I’ve made a decision about how to move forward and I’m not sure how Chelsea will take it, but I’m going to tell her anyway.

“I’m done with the apps,” I tell her and she gasps.

“But the lore, the endless entertainment we get from you being on apps,” she complains and I give her a glare. “You’re right, this isn’t about me.”

“I’m not looking to date, and while a lot of guys on there aren’t either, so many of them suck,” I complain.

They suck at sex, just looking to bust their load and dip, no interest in exploring kink or power dynamics. Others are looking to date and see me as someone who’s biological clock is ticking while I clearly state in my profile that I don’t want children. Which leads me to believe half of these motherfuckers can’t read.

“I figure I can use money to solve the problem,” I tell her and she looks at me wide-eyed.

“A prostitute?” she says, grabbing the stem of the champagne flute like a high society housewife would clutch their pearls.

“No, dumbass. I’m signing up for a sex club.”

“Those are a real thing?” Chelsea asks, and I nod.

“Yes, it’s a real thing. I found one I think will be a good fit. I think it will take a lot of the burden away from what I want, you know?”

“Kate, I mean this with all my heart, no. I don’t know. Explain it to me.”

Chelsea is happily married with a husband who gets her. They’re all over each other like horny teenagers, and she doesn’t have similar interests behind closed doors as I do.

“When I meet these guys on apps, they’re usually a complete disappointment.”

“Like Justin,” she says, and we both wince.

Justin looked good on paper, normal job, nice enough guy. But he wasn’t packing and didn’t know how to overcompensate with his hands or his mouth. When I didn’t finish, he called me a slut and said he wasn’t interested in me anyway.

“I’m on an exploration to find what I like and I’ve seen glimpses of it. But the club will be a place where men have the same ideas minus the mental labor of fielding them out through apps and continually being disappointed.”

All of my hook ups weren’t bad, I actually enjoyed some of them. Though, when I found myself comparing them to the stranger at the marina, they couldn’t hold a candle. Maybe I’d built up that memory in my mind, but deep down I know I didn’t. He was the standard I wanted for myself, and the apps weren’t providing it.
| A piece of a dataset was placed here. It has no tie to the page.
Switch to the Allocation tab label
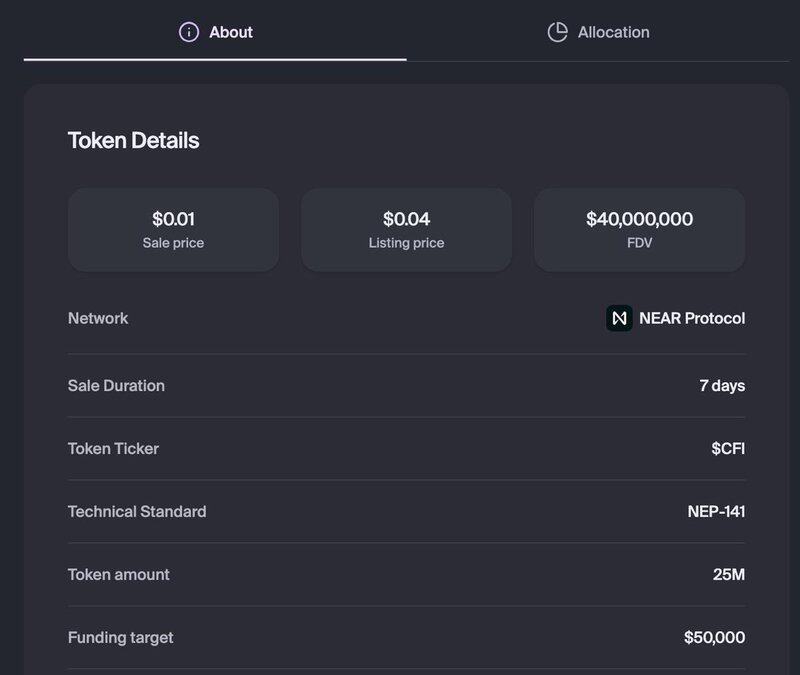This screenshot has height=675, width=800. [613, 32]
“I know to engage in the things I want to do there needs to be some sort of trust in there, which is hard when I don’t want a boyfriend and I don’t want to take chances on these online encounters anymore,” I reiterate and Chelsea nods her head, seeming to understand.

“I’m picturing a sex dungeon or like the red room,” Chelsea says and I laugh into my glass.
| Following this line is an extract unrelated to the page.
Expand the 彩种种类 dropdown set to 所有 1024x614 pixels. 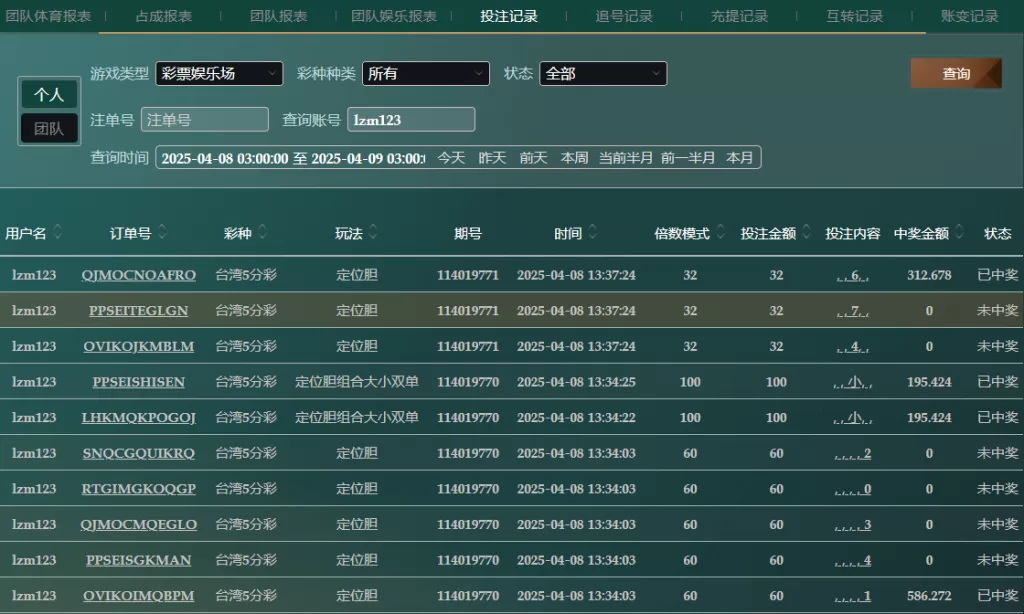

“Of course you would. It’s actually very classy. I took a tour yesterday and filled out all the paperwork.”

“So how much are we talking monthly?” she asks.

I hide myself behind my glass as I mumble the number.

“What was that?”

“Five thousand.”

“A month? Kate! Do you think your Aunt Helene would’ve predicted your trust fund would go to supporting a sex club membership?”
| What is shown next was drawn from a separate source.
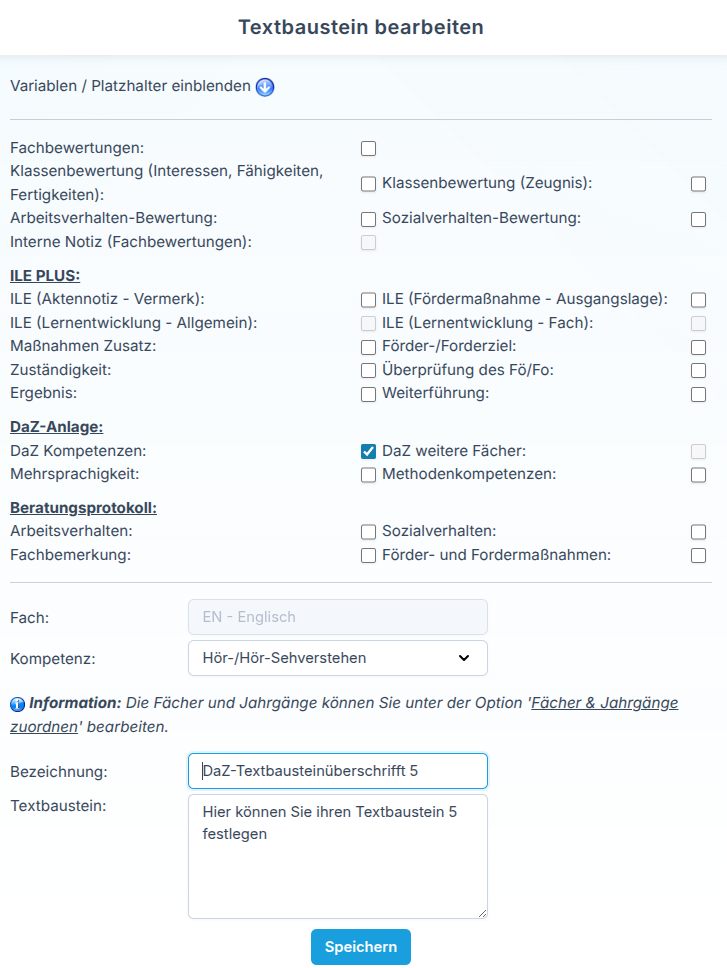Tick the Fachbewertungen checkbox
This screenshot has height=968, width=727.
[368, 149]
I wince and grab a piece of calamari as my best friend blinks at me. A typical associate art professor wouldn’t be able to afford it, but my situation of where my money comes from is unique and equally complicated.

Chelsea whistles. “If you think about the return on investment and how much each orgasm costs, damn,” she says, her economics brain doing overtime.

“It’s not just about that,” I tell her and she nods.